▸ Given instruction: Give these records as a two-column CSV with the headers instruction and location. Write one row per record, holding its full text and its answer, each in a single quoted field with line breaks replaced by spaces, and leave the pictures out.

▸ Given data:

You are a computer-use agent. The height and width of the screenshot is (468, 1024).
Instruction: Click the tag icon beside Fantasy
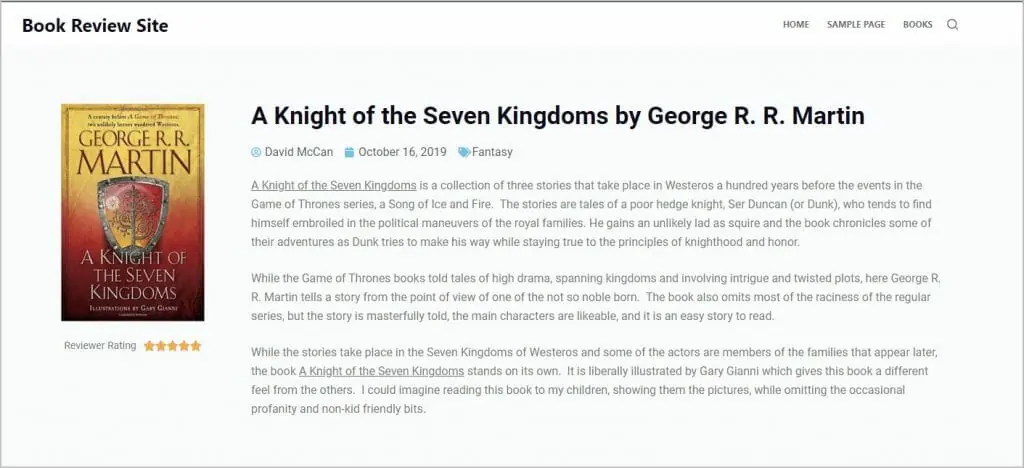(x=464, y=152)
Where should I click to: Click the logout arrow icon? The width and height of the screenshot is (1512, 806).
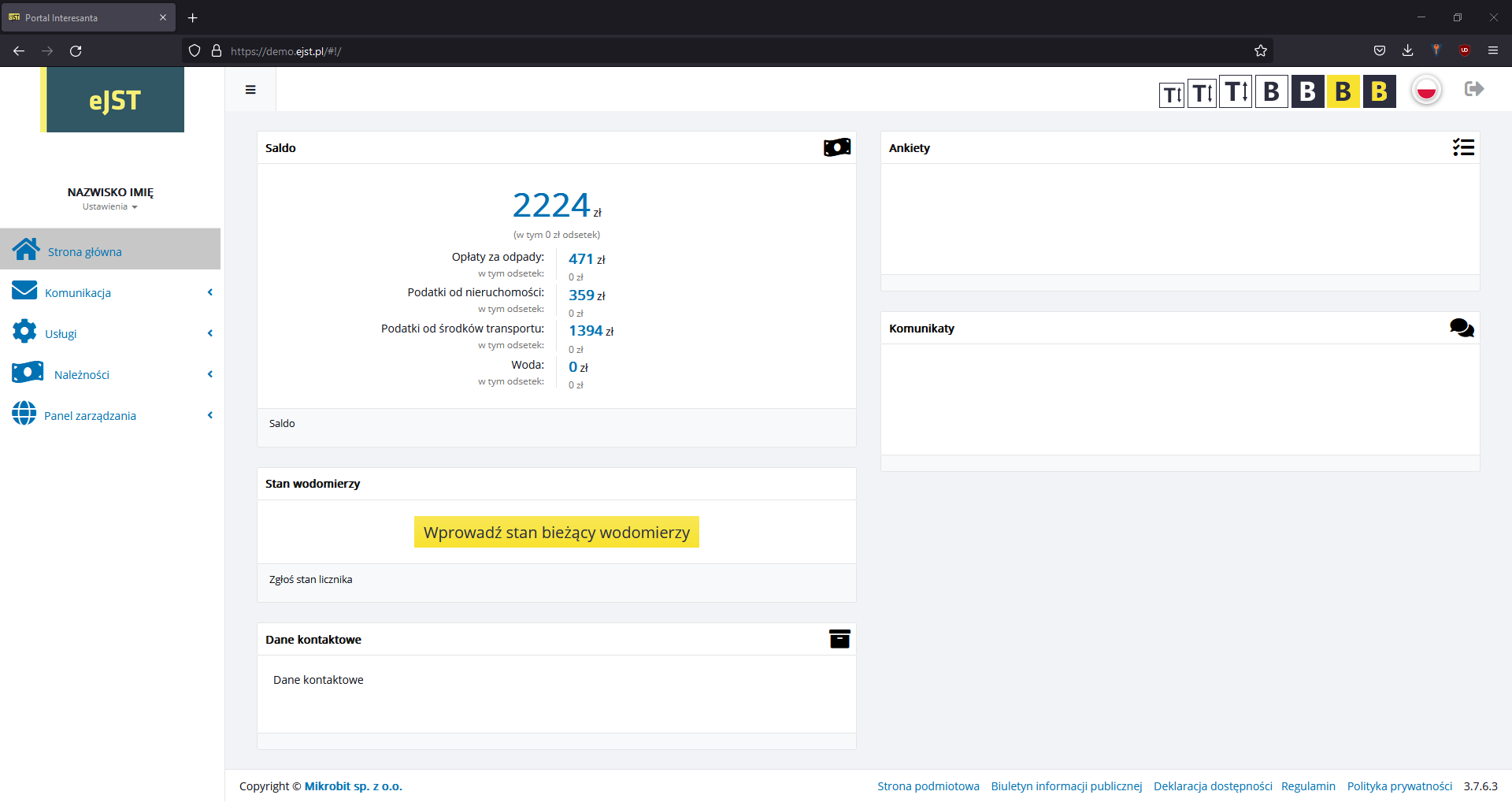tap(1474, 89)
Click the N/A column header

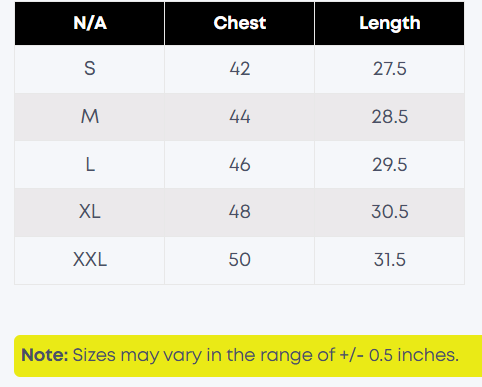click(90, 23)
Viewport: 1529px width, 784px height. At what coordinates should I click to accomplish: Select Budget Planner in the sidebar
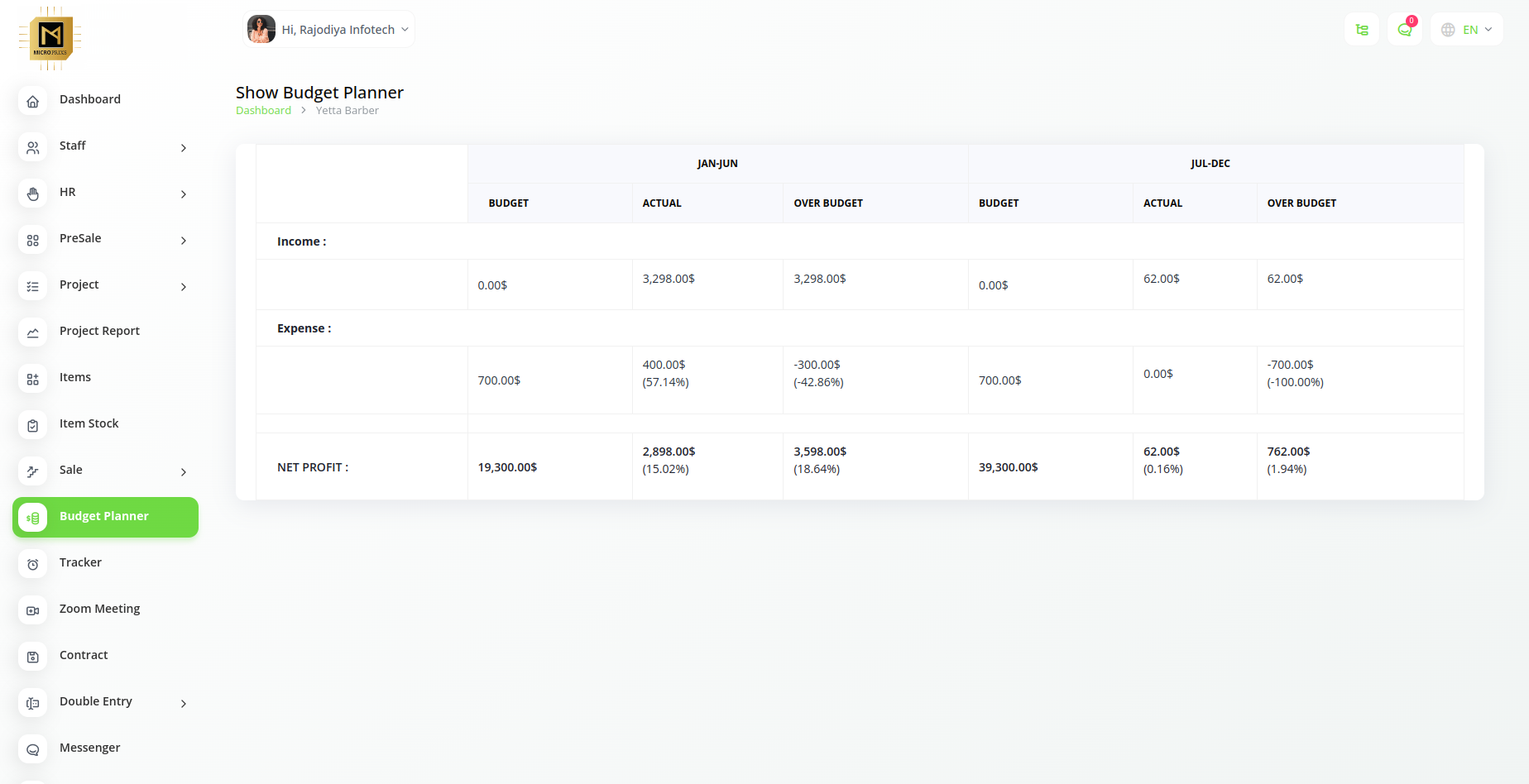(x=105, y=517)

▸ Solution below:
instruction,location
"You are a computer-use agent. The height and width of the screenshot is (468, 1024). Instruction: Click the tag icon beside Fantasy","(x=464, y=152)"
"Where should I click to: Click the logout arrow icon? The width and height of the screenshot is (1512, 806).","tap(1474, 89)"
"Click the N/A column header","click(90, 23)"
"Viewport: 1529px width, 784px height. At what coordinates should I click to accomplish: Select Budget Planner in the sidebar","(x=105, y=517)"